### Requirement:
Copy exactly the lines of the records below, and only those lines, beginning with the line that contains "You are a computer-use" and ending with the line that contains "Instruction: Click the".

### Supplied material:
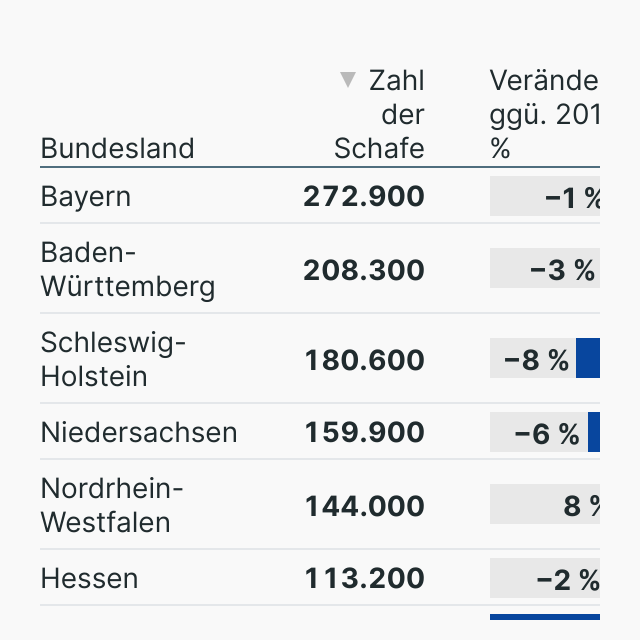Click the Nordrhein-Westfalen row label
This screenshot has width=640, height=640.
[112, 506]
==
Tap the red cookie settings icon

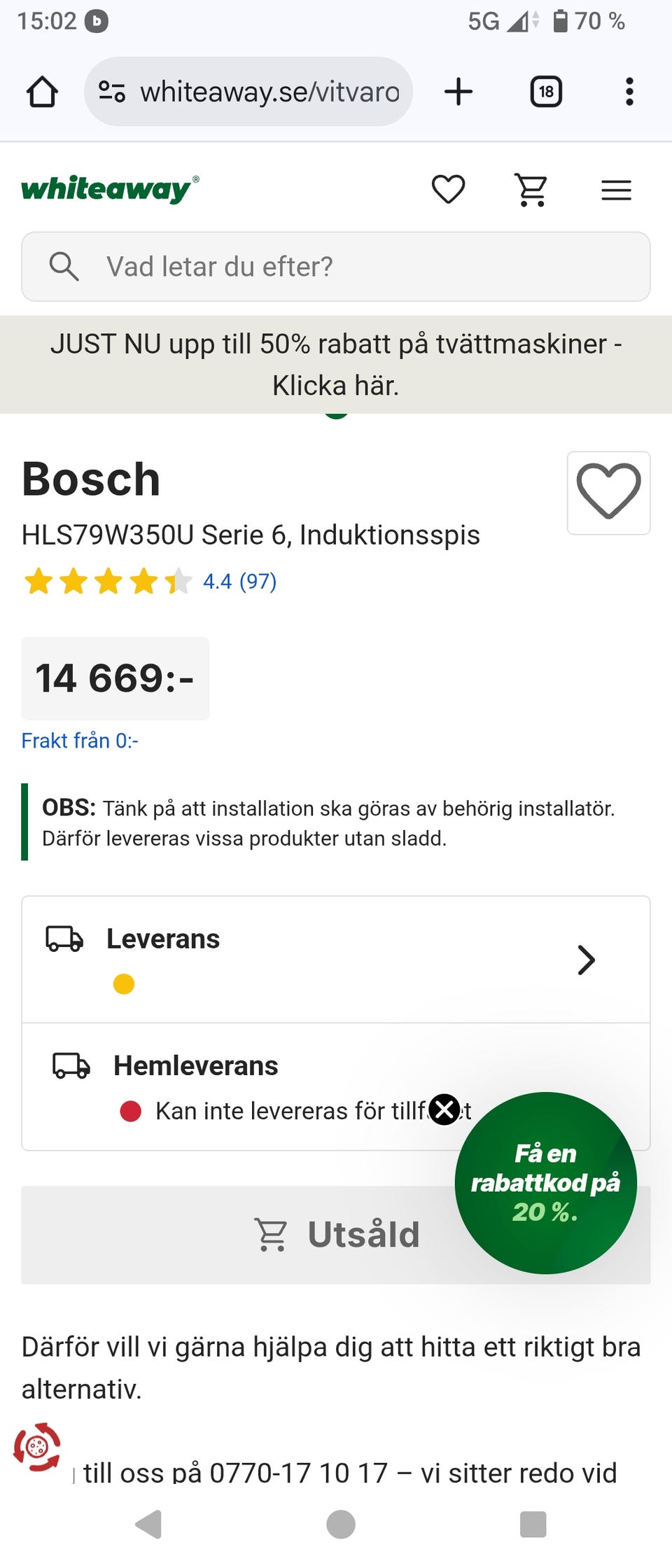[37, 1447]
==
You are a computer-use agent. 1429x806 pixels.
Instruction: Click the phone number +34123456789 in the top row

### Written answer:
You are a computer-use agent. 1429x806 pixels.
Instruction: Click the phone number +34123456789 in the top row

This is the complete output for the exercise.